Professor Richard Gordon, the director of the Institute for Global Security Law and Policy at Case Western Reserve University in the US, told Compliance Matters: "Larger governments have said to offshore financial centres: 'You’re competing unfairly. What you’re doing is not fair. Fair competition would be only economic activity that is taking place in the jurisdiction. You have lowered your tax rates so that people bring things to your jurisdiction that they would not otherwise bring and that’s unfair.' There is a threefold problem with that argument.

"First, most onshore governments are doing exactly the same thing. I invite everybody to walk around Miami and look at the very large bank buildings there and you will see the names of banks that no American knows on those buildings. Those buildings are filled with banks aimed at Latin American consumers and the US does not tax or report the interest paid on bank accounts that foreigners hold in the United States. So if you have some money sitting around, put it in a US bank account and it will not be taxed in the US and (as far as I know) we are not planning to tell anybody else about that. This is true for portfolios of bonds as well. When the Organisation for Economic Co-operation and Development (OECD) came up with a definition of 'harmful tax competition,' it excluded that racket. This happened because the US was a member of the OECD and argued that something that it was doing should not be classified as harmful tax competition, which was therefore defined only as a lowering of rates to attract business.

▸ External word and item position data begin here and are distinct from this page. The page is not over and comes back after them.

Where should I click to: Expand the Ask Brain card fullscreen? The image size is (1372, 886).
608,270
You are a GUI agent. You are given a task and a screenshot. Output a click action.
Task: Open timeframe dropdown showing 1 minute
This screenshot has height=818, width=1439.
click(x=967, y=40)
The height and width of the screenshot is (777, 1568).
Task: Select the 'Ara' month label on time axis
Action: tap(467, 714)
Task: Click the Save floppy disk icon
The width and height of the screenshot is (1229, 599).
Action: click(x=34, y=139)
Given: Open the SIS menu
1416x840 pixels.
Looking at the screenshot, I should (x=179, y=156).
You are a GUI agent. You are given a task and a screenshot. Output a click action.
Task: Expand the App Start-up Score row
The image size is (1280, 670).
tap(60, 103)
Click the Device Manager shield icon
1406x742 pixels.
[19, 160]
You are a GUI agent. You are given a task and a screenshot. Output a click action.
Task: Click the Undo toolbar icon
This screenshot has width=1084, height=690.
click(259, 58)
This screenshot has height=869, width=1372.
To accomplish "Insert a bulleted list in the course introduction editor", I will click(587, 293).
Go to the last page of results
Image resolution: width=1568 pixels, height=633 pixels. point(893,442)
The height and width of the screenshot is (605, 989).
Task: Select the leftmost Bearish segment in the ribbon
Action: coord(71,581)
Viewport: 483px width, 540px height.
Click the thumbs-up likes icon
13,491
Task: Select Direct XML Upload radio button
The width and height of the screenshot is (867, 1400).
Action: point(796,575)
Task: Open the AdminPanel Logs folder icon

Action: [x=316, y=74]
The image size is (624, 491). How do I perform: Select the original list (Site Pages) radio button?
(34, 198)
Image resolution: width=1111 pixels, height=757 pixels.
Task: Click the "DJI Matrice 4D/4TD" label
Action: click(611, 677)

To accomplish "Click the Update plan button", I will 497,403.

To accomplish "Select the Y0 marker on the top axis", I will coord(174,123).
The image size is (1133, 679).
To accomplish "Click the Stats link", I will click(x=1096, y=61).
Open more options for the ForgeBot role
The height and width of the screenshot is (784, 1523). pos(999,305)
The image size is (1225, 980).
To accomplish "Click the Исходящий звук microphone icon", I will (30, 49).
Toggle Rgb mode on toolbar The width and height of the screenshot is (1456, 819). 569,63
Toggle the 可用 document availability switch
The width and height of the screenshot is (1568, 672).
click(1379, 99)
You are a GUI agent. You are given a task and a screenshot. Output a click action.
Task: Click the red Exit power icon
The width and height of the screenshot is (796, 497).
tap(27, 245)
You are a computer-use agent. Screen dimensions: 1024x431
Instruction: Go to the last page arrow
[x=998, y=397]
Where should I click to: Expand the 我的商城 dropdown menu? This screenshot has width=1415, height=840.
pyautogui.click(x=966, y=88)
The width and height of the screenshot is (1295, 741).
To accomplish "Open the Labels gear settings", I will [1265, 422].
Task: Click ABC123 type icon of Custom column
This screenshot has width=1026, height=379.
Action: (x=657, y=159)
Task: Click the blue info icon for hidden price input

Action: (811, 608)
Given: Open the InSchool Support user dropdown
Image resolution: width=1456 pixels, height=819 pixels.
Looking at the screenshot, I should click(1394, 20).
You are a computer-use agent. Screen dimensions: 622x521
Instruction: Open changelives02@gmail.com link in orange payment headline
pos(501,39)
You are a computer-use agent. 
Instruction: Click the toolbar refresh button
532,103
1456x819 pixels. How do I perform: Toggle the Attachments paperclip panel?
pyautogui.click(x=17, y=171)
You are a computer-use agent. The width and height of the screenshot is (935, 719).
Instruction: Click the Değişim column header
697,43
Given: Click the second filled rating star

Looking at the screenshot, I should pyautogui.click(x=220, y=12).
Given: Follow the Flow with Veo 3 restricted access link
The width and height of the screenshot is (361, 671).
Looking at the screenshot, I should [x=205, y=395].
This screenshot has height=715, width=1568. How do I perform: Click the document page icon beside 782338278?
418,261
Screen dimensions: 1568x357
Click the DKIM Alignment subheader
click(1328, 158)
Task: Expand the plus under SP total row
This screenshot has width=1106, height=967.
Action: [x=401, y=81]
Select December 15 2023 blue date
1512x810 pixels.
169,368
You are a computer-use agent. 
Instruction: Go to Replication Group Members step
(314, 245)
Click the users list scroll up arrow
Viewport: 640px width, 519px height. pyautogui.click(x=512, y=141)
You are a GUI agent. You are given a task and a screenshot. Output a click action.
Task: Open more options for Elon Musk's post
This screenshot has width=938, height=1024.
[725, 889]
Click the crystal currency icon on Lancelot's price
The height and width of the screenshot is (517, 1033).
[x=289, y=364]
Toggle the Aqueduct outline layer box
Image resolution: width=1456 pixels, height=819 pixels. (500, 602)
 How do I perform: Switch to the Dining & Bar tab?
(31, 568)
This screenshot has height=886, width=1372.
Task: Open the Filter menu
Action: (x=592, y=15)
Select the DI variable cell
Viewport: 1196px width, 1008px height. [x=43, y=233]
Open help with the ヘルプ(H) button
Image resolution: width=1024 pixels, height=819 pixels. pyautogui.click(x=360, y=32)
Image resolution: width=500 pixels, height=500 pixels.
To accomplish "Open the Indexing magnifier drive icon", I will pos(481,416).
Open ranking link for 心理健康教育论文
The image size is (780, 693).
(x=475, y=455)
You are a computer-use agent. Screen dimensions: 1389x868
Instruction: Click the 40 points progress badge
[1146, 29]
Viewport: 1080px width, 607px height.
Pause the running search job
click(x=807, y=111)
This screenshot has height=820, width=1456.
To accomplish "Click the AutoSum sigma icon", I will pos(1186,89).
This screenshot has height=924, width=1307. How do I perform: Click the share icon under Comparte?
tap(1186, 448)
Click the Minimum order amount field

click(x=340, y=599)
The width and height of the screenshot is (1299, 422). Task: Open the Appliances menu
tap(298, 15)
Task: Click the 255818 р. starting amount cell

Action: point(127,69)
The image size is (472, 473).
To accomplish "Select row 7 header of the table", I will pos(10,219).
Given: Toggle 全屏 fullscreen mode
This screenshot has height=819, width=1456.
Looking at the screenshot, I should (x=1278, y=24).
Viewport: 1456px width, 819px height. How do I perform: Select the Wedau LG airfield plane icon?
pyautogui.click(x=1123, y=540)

"The second argument against the 'unfairness' of the West’s modern anti-tax-competition drive is that if you say that competition is illegitimate, you are also saying that there is one right way to do something. You are saying that “the way I’m doing it is right and the way you’re doing it is wrong.” However, circumstances are different. Different countries can choose different policies. It is an infringement of Ireland’s sovereignty if France tells Ireland to raise its taxes. Ireland is certainly free to choose its own development strategy and its own tax policies, just as France is. If you try to define what is fair and unfair, I think that ultimately the only outcome is to say: “there are more of us on this side of the argument than on yours.” The applicable legal maxim here is sic utere tuo ut alienum non laedas – use your own property in such a way that you do not injure other people’s.

"I think the third defence of offshore centres in terms of competition is that competition has real benefits. Their governments are different from onshore governments because they are highly dependent on revenue from financial business, they are small and they are agile. They improve the onshore legal situation by continuing to compete and that is of benefit to us all."

When real allegations emerge, supported by arguments from government prosecutors, Compliance Matters will be here to report them.